(Stored entries)
◇ ◇ ◇ ◇
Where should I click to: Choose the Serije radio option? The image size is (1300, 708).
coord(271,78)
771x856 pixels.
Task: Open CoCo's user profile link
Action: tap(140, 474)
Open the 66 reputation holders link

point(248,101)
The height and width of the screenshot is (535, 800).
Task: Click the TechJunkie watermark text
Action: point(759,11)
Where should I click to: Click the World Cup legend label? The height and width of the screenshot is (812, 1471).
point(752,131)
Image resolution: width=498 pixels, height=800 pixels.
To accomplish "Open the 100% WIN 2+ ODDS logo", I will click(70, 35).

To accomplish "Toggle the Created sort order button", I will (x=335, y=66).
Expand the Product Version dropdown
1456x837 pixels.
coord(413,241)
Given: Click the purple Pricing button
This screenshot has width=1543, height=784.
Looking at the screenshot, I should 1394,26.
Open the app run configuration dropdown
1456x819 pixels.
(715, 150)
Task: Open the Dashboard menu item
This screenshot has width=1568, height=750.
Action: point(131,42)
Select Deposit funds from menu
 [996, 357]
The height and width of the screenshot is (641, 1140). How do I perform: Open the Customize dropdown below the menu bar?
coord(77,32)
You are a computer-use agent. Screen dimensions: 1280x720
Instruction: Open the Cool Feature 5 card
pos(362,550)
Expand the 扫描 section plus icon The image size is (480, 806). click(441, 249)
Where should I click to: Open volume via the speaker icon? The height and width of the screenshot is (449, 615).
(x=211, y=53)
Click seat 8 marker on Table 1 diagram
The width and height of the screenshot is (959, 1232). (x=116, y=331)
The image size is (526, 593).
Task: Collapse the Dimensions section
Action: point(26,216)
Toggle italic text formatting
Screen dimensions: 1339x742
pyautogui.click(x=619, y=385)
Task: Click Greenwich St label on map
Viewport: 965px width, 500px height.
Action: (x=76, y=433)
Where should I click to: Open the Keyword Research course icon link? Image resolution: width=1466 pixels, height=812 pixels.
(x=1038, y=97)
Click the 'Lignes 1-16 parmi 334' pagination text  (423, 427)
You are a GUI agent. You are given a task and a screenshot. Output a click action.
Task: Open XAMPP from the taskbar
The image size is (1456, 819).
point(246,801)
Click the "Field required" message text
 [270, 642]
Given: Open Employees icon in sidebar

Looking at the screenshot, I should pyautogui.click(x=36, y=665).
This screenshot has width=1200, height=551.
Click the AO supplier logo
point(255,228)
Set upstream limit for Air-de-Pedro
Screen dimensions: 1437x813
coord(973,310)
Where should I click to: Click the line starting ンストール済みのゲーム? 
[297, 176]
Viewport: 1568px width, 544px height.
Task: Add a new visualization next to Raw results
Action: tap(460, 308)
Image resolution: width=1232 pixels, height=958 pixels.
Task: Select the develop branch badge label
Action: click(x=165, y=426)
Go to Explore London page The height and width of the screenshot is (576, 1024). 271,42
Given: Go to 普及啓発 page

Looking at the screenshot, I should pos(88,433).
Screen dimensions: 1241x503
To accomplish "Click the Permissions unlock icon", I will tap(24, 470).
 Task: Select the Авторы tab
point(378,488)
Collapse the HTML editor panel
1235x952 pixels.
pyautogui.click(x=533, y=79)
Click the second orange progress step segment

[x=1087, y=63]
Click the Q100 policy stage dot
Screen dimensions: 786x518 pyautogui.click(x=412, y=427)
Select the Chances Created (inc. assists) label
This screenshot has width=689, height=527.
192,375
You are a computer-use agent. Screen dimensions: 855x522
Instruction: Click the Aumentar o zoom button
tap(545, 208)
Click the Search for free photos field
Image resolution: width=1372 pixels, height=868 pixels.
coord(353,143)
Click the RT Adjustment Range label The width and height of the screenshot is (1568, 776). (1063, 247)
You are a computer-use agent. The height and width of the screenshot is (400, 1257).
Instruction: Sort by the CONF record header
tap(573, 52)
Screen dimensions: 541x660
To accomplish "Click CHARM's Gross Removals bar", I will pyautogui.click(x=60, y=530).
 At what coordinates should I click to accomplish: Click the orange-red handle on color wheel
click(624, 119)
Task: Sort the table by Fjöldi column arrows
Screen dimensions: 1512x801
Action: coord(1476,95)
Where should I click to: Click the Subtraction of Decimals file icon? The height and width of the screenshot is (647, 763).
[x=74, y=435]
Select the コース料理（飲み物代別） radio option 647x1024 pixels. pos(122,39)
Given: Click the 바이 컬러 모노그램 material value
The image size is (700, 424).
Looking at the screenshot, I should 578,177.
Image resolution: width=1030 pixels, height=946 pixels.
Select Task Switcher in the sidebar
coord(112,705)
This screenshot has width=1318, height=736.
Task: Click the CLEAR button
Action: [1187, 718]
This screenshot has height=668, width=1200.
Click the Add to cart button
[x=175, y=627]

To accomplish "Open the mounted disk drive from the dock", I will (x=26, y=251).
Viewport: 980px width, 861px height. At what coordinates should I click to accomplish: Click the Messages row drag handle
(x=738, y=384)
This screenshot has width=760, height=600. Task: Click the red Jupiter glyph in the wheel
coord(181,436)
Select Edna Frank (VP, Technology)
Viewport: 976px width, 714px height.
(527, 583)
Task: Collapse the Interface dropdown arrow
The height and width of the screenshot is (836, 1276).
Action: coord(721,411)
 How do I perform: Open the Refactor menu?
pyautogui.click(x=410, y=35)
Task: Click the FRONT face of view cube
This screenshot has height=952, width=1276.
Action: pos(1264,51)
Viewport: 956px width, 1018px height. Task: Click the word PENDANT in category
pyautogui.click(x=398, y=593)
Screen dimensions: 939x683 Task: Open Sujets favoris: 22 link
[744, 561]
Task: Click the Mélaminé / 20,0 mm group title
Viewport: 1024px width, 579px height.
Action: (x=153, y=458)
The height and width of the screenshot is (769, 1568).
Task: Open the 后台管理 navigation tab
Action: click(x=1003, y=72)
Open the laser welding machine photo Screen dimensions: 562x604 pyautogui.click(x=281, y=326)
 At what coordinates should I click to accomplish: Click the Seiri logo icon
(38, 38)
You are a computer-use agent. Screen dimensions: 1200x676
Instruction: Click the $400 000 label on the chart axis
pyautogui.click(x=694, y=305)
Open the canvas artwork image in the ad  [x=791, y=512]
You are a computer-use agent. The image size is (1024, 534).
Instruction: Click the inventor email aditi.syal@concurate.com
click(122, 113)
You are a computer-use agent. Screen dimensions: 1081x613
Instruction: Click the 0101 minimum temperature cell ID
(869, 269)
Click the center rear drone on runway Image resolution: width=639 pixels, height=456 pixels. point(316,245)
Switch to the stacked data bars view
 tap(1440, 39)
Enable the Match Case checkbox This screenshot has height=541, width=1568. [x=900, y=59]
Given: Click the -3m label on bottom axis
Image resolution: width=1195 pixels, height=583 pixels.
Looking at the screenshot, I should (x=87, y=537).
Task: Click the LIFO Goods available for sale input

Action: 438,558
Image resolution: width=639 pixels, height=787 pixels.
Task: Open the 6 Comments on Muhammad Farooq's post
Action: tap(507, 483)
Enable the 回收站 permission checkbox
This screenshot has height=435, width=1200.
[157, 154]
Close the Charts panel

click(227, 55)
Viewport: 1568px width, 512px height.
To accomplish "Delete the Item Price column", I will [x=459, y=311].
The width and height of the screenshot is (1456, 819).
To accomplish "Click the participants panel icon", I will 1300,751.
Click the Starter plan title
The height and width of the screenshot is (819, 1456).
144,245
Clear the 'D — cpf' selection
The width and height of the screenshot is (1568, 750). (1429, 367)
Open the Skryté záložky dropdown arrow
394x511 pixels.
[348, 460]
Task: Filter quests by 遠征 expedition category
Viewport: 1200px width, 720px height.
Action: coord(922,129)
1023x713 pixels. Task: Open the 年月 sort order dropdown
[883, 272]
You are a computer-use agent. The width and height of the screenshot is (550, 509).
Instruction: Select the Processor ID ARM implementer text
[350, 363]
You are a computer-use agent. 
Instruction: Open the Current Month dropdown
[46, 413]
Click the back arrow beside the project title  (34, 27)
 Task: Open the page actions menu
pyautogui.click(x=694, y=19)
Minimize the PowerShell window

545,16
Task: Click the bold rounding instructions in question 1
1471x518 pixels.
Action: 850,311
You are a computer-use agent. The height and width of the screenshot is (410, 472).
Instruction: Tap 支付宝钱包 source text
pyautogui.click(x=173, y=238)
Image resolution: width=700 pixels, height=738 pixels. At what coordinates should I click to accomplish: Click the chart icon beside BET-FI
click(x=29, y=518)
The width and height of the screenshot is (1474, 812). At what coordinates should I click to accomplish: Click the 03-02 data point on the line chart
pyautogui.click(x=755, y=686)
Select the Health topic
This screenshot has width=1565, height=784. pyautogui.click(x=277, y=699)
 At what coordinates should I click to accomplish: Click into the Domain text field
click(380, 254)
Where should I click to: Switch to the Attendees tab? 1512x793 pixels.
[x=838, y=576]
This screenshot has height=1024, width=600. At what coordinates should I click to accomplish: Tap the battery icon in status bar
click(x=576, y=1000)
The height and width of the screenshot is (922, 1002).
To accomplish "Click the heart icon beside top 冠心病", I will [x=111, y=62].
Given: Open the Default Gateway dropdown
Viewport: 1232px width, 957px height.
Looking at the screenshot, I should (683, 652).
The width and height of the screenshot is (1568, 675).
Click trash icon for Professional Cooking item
◇ ◇ ◇ ◇
Job: Please update the stretch from the line containing "Switch to the stacked data bars view" through the line containing "Enable the Match" by replacing "checkbox" with "tick box", leaving everything else unchanged.

Solution to this exercise:
Switch to the stacked data bars view
 tap(1440, 39)
Enable the Match Case tick box This screenshot has height=541, width=1568. [x=900, y=59]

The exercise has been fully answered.